John and I spent the better part of the last day of 2005 clearing out the basement. Mostly the basement was full of the crap we didn’t know what to do with when we moved in late July, and most of the boxes had been open when one or the other of us (usually me) decided to empty them one by one in search of a particular sweater, pair of winter boots, or extension cord. It's the kind of excruciatingly slow unpacking that can create periodic fits of insanity. The rest of the stuff I hadn't searched out was just kind of there amidst the mounds of tape wads and packing material waiting to be dealt with. And despite the fact that we made our way past the piles of crap every time we wanted to replenish our diet coke supply or locate the electrical tape, and despite the fact that we show our disastrous basement to the entire neighborhood when we accidently leave the basement light on at night, we still hadn’t dealt with it.

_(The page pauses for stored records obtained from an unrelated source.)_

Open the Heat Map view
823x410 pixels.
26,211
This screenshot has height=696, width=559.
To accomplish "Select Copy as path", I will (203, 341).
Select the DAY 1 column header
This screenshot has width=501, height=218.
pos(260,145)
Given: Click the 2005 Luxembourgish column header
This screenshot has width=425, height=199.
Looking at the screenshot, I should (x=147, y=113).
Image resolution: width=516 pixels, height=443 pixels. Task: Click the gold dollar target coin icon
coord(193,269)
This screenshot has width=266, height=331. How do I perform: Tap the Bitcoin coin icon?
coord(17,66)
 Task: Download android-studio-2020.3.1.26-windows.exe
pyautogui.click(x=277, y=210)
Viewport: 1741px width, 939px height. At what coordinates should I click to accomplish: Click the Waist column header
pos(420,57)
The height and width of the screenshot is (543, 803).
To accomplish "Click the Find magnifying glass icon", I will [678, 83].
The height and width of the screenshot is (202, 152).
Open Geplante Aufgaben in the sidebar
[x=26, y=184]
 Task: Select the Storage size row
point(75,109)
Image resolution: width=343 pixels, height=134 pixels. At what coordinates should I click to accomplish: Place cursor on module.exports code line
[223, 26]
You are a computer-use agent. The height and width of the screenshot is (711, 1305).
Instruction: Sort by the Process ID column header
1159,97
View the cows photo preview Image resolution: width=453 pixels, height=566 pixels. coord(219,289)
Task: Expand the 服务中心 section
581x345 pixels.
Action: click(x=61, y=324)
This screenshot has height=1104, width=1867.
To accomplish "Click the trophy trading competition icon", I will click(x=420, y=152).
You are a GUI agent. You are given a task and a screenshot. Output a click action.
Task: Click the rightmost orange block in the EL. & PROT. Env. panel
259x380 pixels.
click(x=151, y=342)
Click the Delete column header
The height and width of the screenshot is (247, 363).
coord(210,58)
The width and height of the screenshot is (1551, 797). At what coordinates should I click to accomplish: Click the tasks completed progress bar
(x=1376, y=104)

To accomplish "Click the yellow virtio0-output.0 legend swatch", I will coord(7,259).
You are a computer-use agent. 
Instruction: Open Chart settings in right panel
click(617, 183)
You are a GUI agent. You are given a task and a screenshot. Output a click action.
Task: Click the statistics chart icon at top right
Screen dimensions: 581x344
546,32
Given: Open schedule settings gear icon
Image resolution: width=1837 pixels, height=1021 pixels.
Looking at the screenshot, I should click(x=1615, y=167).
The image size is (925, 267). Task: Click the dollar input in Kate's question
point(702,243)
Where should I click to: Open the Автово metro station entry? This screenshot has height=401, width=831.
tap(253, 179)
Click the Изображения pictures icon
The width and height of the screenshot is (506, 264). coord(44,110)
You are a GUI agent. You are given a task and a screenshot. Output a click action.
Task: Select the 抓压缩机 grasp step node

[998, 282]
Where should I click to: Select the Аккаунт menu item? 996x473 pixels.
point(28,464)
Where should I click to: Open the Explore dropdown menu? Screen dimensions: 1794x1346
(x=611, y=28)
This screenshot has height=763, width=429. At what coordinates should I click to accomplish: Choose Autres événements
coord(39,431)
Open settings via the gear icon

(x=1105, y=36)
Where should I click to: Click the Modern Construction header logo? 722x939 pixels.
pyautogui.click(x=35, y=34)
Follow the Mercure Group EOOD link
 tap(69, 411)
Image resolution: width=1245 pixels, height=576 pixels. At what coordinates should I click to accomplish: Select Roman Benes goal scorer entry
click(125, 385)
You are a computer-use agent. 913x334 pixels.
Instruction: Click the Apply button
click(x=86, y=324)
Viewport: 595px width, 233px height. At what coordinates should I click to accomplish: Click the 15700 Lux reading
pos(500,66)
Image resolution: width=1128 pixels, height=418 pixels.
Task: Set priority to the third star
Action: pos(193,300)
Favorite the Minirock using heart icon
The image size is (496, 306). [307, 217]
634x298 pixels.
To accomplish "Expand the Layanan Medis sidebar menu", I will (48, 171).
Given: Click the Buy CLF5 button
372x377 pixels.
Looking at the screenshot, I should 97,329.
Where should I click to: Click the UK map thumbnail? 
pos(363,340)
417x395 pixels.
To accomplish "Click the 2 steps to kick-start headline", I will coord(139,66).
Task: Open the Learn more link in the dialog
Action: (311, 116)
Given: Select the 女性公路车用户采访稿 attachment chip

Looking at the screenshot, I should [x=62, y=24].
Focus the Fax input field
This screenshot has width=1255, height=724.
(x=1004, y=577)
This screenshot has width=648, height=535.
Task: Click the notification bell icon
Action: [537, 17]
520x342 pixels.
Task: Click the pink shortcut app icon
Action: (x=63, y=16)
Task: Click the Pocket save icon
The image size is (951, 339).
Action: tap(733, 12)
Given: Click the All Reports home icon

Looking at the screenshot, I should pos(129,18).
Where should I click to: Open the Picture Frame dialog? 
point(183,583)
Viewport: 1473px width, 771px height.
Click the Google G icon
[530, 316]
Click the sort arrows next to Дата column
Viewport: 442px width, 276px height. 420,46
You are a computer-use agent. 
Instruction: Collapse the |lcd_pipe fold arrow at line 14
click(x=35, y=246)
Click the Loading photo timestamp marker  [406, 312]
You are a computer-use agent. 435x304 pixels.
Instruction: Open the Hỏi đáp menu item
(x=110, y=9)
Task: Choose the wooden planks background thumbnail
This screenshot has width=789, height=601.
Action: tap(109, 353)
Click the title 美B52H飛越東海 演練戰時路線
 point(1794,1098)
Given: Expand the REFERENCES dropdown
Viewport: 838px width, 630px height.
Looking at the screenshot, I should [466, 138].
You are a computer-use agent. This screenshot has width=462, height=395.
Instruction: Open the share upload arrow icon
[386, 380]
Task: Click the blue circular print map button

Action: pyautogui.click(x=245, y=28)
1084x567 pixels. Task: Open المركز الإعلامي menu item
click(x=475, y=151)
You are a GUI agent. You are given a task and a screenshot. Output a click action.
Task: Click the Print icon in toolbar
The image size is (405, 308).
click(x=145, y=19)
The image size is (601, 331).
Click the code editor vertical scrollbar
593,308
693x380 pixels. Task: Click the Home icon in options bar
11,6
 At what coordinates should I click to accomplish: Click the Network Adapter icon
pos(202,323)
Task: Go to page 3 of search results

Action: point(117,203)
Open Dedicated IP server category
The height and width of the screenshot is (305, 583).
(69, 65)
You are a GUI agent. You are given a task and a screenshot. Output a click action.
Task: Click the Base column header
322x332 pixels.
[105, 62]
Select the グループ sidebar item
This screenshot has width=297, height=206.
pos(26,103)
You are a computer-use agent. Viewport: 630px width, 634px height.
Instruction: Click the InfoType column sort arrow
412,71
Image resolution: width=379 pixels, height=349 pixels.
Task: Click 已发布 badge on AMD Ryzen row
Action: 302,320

Today, deal we did. I bagged up packing material and carried empty boxes out to the curb for recycling while John organized all our tools by “project.” I’m not sure how this will work out, but I do know exactly where to go if we ever need to, say, wallpaper again. And having our 20+ screwdrivers all in the same place will be divine. In addition to 20+ screwdrivers we also discovered that we have four tape measures, about 80 wrenches/wrench parts, 5 or so boxcutters, scores of allen wrenches from our biking and ikea habits, and perhaps most perplexing, two studfinders. If anyone ever needs to find two studs simultaneously, come on over, and we’ll direct you to the studfinding shelf.
Tillie, meanwhile, flitted from exciting new toy to exciting new toy: my softball cleat, a sharpie pen, a paper clip, a stuffed octopus, a bottle of water, and some unidentified black plastic object, probably a part to the vacuum cleaner we tossed a few weeks ago when it set off the fire alarm. I tossed out streams of photo negatives—with scanners, who needs em?—old rugs, curtain rods, and everything made of wicker, but was happy to rediscover my bowling ball, the other softball cleat, and the missing wheel to our shopvac.
We were a little like Jack Gladney in White Noise when he attacked his attic with trash bags. The difference is that Gladney was working through an identity crisis spurred by encountering a student of his while buying rope at a hardware store. The student/cashier marveled that the professor and head of Hitler Studies was “just a regular guy.” Our crisis, however, was truly and only a basement one.
If John is proud of the tool organizational system, I’m pretty proud of one of my side projects: we now have new batteries in all the flashlights and in the digital clock. This in preparation for tornado season, when we’ll no doubt spend some time in the basement listening to the radio-cast and drinking from our stash of diet cokes and “high-end” boxed wine. We unrolled a big rug and are planning to drag in the grey couch from the garage just to add to our tornado warning comfort. In fact, maybe we’ll even spend new years eve in our clean basement.
On second thought, Cathy P. and John T’s hot tub is heating up. I think we’ll save the basement for tornado time.